Taking your example step by step, there are a few operations which I believe are common between human and machine text interpretation. I work on Siri, so I'll use examples from the Assistant domain.It is all to do with shape recognition, think about reading. We look at the page and interpret the shapes so as to form words and these are pre stored in our memory from when we learnt to read. We can connect the words to form meaningful sentences so we can understand, AI can easily have a camera that would do the same and end up with a word but no understanding. Not a problem if you are just comparing the word to a table of words where each results in some action as in a digital system but that is not AI, to be AI it would need to just make the decision based on knowledge which is a very long way off. AI would need to read and understand in order to learn which I think is still very sci-fi at the moment.
- Given the shapes, what are the words? Humans and machines do this in functionally-equivalent ways - essentially it's as you say, we compare the squiggles on the page to lots of learned examples and make a decision. Both humans and machines are biased towards 'common' sequences of words eg 'I need some groceries so I'm off to the shops' is much more likely than 'I need some groceries so I'm off to the ships' - both humans and AI use their previous experience of language to bias their predictions about the squiggles.
- Given the words, what is the meaning? This is where humans have almost unlimited advantages, and where systems like chatGPT are moving the needle for machines. Does 'hold my beer' really mean that there is a beverage nearby which requires immobilisation? Sometimes yes, but usually, no. So, how do you learn what 'hold my beer' means? You read and understand the context. If it's a paragraph where somebody is literally drinking a beer and needs to relinquish it temporarily, it might be literal. More likely, you see 'hold my beer' in a meme or other high-frequency graphical motif, or at the end of a social media post. You learn it's actually a metaphor. AI can learn that too, and from the same signals, and the clever bit about GPT and other transformer-based large language model systems, is that the AI can learn it without humans having to label all of the training data - just like humans can.
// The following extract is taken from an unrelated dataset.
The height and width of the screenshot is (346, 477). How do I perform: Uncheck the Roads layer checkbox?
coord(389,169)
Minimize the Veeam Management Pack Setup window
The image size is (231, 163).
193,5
- What should be the response? Here the AI is often on more solid ground, simply because its range of responses is smaller. 'Hey X, be a a love and turn on the lights while I find my glasses' has a lot of content in it, and if you are X, you can probably construct a whole mental scene around it suggesting how the person feels about you, where they are, what's the likely event context, where they left their glasses etc etc, and therefore what is the most salient response. But if X=Siri, the most salient response is smart_lights.TurnOn(). As assistants mature, more of that sentence might be important eg 'turning the lights on, also I can see your glasses on the hall table' (creepy!).